The entry-level model starts at $81,250.


Porsche has introduced a Taycan model that won’t make such large a dent on your bank account. As Autoblog reports, the latest version — simply called Taycan — starts at $81,250, including a $1,350 destination fee, That’s roughly $24,000 less than the Taycan 4S, and dramatically cheaper than the company’s Turbo and Turbo S models. Porsche has made the cost reduction by switching to a rear-wheel-drive setup. If that sounds familiar, it’s because the model was launched as a China exclusive last summer.

The entry-level Taycan comes in two flavors, Performance Battery and Performance Battery Plus, which offer 79.2 kWh and 93.4 kWh capacity respectively. If you believe WLTP testing, that should mean 268 miles (Performance Battery) and 301 miles (Plus) of range on a single charge.

While cheaper, the entry-level Taycan should still provide plenty of thrills. The Performance Battery and Battery Plus models share a top speed of 143MPH and can rush from zero to 60MPH in 5.1 seconds. For context, the Taycan 4S can hit 143MPH, while the Turbo and Turbo S are capable of reaching 161MPH. According to Autoblog, the Plus model can manage a quarter-mile in 13.5 seconds, which is slightly faster than its cheaper counterpart. Part of the Taycan’s impressive performance can be attributed to its weight. As CNET’s Roadshow reports, the basic Taycan weighs roughly 4,566 pounds, which is 205 pounds lighter than the 4S.
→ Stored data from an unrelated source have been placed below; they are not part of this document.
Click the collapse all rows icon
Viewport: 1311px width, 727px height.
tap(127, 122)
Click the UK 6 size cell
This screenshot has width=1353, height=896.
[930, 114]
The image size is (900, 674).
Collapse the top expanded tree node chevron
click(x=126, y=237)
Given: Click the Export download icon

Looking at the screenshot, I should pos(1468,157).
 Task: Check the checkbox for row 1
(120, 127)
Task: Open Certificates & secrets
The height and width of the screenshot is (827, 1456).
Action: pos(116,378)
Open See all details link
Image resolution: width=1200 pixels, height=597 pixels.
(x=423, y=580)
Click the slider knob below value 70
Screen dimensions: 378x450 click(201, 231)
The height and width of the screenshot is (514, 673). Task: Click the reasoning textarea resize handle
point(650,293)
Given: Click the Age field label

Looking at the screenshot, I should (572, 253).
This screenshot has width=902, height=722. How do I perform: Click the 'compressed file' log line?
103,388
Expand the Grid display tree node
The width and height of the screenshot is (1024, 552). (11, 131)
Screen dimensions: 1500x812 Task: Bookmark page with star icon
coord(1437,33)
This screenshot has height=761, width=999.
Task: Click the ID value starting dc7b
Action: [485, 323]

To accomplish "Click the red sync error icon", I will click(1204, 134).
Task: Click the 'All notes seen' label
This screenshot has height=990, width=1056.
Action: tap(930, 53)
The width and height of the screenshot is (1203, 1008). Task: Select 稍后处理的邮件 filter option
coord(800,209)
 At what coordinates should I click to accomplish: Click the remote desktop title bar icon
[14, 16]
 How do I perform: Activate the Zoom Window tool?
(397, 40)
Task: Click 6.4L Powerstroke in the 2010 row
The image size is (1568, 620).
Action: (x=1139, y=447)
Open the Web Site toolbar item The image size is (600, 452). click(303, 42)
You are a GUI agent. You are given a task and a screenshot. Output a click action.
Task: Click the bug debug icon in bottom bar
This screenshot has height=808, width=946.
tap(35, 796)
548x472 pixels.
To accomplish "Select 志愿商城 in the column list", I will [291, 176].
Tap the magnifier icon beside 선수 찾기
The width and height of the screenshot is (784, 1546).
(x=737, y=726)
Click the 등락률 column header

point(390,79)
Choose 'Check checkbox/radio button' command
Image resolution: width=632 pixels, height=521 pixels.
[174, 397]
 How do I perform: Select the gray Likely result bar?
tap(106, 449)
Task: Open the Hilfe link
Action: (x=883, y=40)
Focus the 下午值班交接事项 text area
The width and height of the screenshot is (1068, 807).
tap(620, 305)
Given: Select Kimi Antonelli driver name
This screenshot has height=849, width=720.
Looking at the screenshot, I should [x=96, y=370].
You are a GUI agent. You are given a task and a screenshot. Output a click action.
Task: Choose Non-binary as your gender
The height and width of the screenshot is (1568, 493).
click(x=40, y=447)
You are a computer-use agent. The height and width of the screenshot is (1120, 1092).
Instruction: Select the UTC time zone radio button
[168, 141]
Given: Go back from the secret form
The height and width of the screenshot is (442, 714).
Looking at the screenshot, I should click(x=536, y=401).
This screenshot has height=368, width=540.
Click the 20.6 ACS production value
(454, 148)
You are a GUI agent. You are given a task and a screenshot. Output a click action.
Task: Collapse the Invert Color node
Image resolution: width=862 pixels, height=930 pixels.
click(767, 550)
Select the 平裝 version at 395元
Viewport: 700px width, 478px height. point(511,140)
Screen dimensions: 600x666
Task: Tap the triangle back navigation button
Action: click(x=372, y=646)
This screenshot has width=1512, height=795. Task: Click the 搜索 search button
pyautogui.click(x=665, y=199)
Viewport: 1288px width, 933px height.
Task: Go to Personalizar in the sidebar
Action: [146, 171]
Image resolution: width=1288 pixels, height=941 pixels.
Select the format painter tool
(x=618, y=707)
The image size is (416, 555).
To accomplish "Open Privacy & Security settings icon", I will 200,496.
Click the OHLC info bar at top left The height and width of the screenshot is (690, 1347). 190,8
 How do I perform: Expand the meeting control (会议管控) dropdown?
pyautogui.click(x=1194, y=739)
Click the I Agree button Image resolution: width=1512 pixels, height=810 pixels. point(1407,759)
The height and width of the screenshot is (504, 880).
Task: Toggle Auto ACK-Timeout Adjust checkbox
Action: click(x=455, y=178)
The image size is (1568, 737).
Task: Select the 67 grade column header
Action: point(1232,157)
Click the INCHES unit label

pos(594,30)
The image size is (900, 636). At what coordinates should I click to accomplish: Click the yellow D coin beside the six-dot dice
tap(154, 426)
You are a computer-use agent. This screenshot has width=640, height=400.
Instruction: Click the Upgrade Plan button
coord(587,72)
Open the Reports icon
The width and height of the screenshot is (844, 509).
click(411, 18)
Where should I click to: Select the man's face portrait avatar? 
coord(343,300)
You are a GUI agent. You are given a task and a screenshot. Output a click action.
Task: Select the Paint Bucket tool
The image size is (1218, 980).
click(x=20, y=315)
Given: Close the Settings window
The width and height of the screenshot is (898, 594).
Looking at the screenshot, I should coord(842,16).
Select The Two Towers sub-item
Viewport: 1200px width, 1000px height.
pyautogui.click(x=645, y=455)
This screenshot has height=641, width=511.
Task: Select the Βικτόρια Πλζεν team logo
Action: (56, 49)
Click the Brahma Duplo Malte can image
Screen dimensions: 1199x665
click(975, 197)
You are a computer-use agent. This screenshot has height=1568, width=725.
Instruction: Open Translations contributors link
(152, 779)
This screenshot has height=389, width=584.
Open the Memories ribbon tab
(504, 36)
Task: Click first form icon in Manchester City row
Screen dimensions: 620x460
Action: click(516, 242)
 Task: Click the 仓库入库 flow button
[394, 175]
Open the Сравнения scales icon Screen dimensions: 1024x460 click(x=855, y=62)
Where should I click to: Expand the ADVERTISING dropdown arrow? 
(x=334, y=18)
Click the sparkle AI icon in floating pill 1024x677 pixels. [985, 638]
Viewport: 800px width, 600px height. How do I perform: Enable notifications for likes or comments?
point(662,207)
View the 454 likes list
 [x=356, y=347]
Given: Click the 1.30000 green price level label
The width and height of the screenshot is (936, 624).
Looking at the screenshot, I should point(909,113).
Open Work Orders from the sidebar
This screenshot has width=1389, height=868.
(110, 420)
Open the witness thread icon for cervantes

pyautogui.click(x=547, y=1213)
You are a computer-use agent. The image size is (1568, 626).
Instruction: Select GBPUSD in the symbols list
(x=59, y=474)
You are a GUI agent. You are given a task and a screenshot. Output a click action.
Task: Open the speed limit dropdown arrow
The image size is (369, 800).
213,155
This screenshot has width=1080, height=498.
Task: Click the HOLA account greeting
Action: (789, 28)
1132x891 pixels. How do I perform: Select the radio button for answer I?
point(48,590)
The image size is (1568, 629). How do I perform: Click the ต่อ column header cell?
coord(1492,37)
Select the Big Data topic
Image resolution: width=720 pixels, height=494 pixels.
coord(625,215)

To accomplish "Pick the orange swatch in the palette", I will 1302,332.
There are some other small differences between the new Taycan and its all-wheel-drive counterparts. The rims are a basic silver, for instance, instead of the polished versions found on the Taycan 4S. The brake callipers are black, too, rather than red. Otherwise, the entry-level model should look very familiar. The best part? The rear-wheel-drive Taycan is available to order right now in the US. The first deliveries are expected in the Spring, according to Autoblog, so it shouldn’t be too long before you can head out and — in an extremely safe and controlled manner — hit the brakes and pretend that you’re able to match the car’s Guinness World Record drift.